═══ INFORMATION SHOWN

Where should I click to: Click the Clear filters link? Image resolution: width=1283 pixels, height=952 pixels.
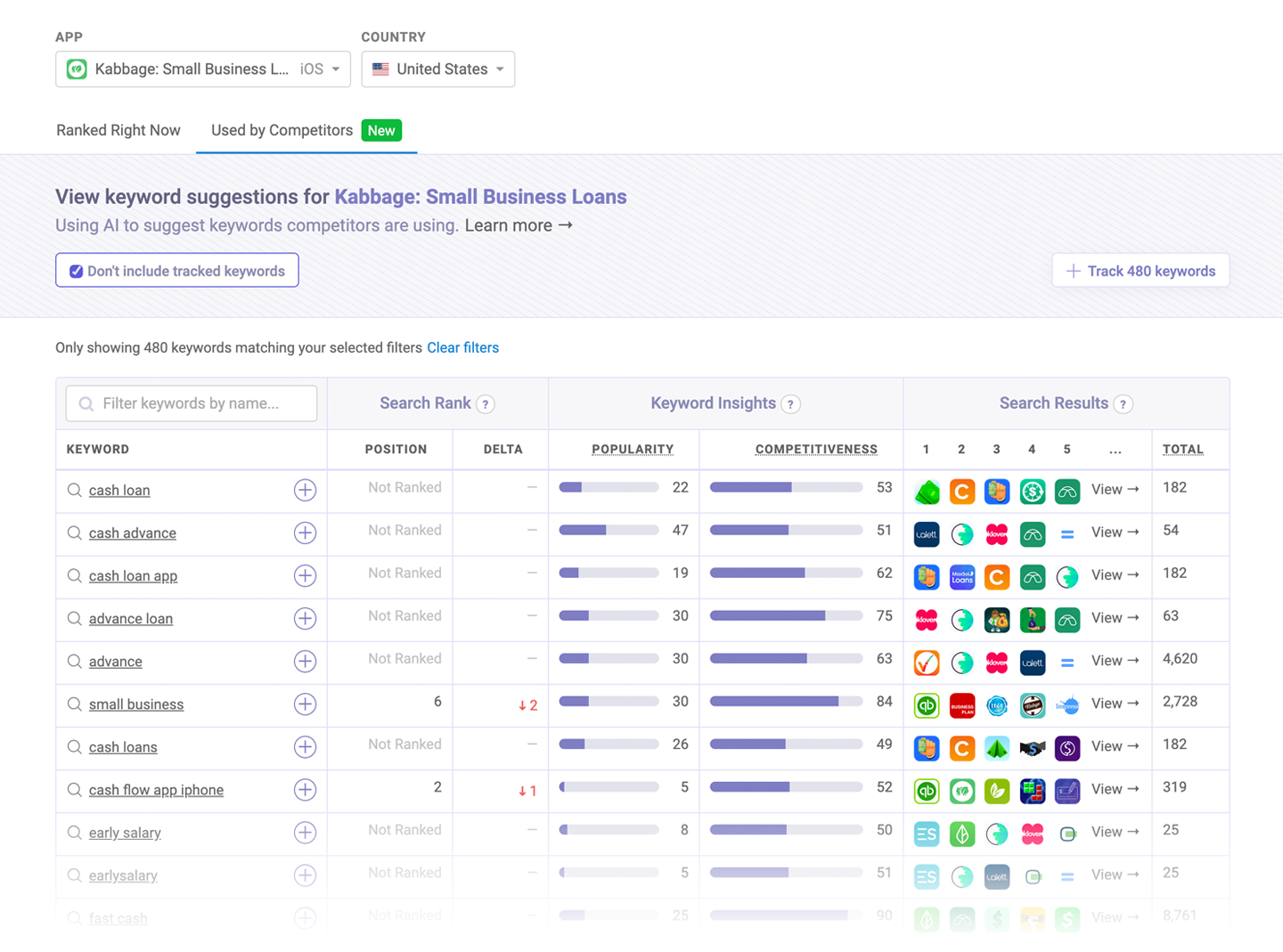[462, 347]
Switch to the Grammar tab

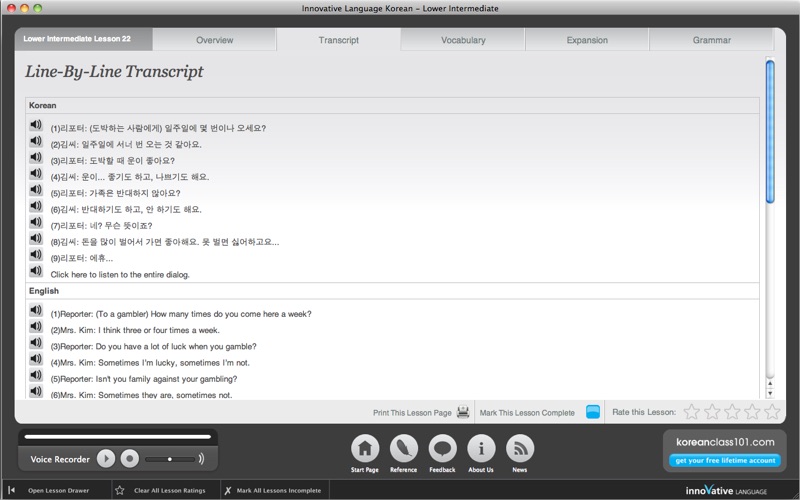click(x=711, y=40)
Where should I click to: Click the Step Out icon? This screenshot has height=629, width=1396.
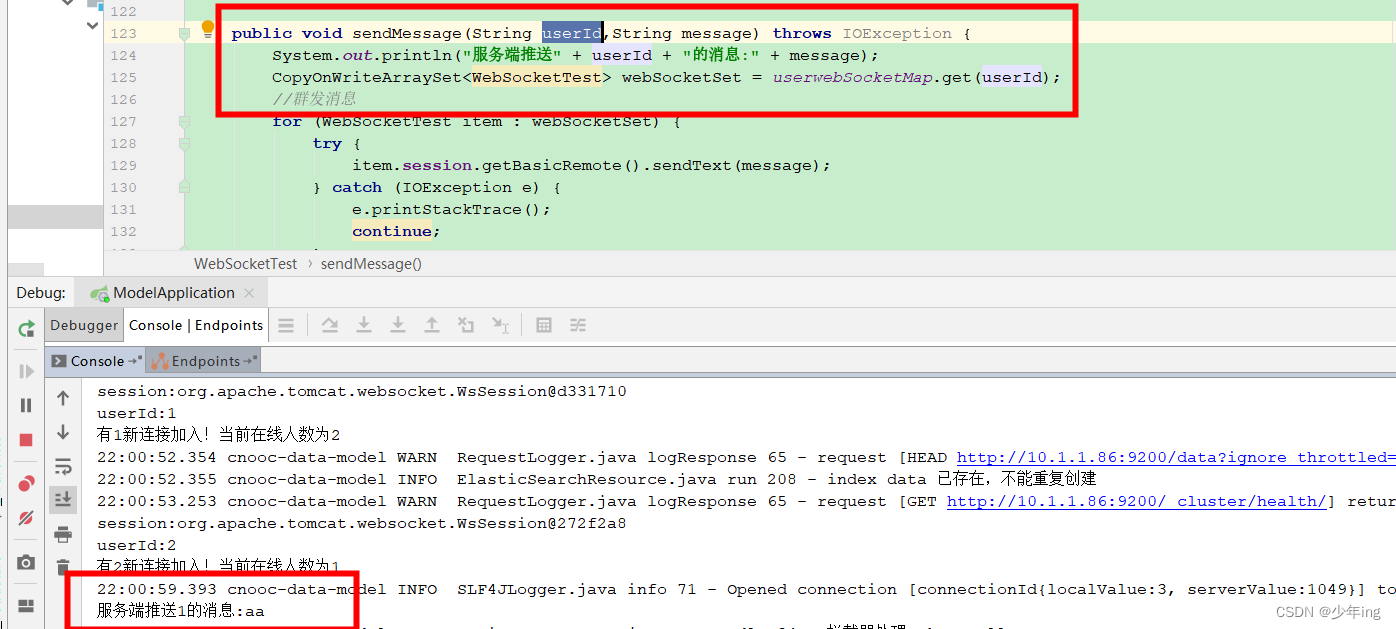click(432, 325)
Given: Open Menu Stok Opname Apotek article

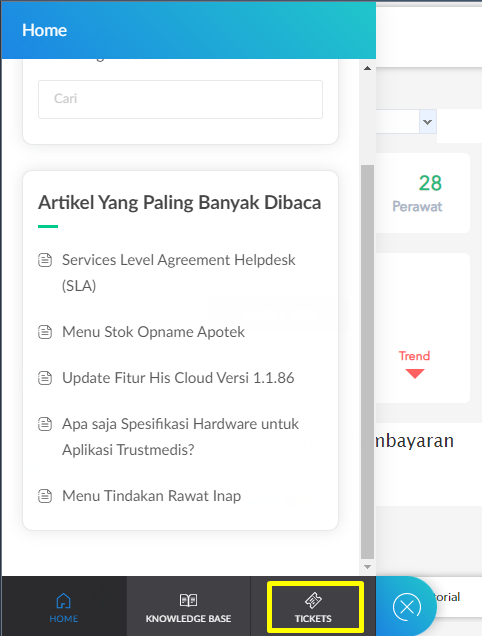Looking at the screenshot, I should click(x=153, y=332).
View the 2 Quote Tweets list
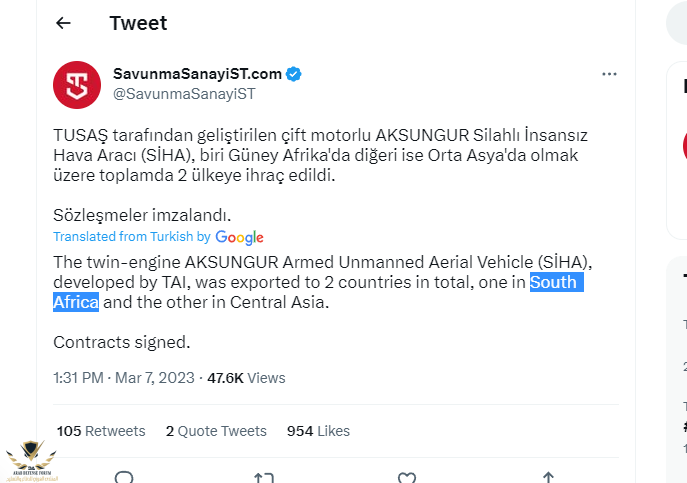 pos(216,431)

══════

TASK DESCRIPTION ::
Skip the pictures and print exactly the lines from the one containing "Where should I click to: Click the Step" through the end of the records above.

RESPONSE AREA ::
Where should I click to: Click the Step Out icon? This screenshot has height=629, width=1396.
click(432, 325)
Given: Open Menu Stok Opname Apotek article

Looking at the screenshot, I should click(x=153, y=332).
View the 2 Quote Tweets list
 pos(216,431)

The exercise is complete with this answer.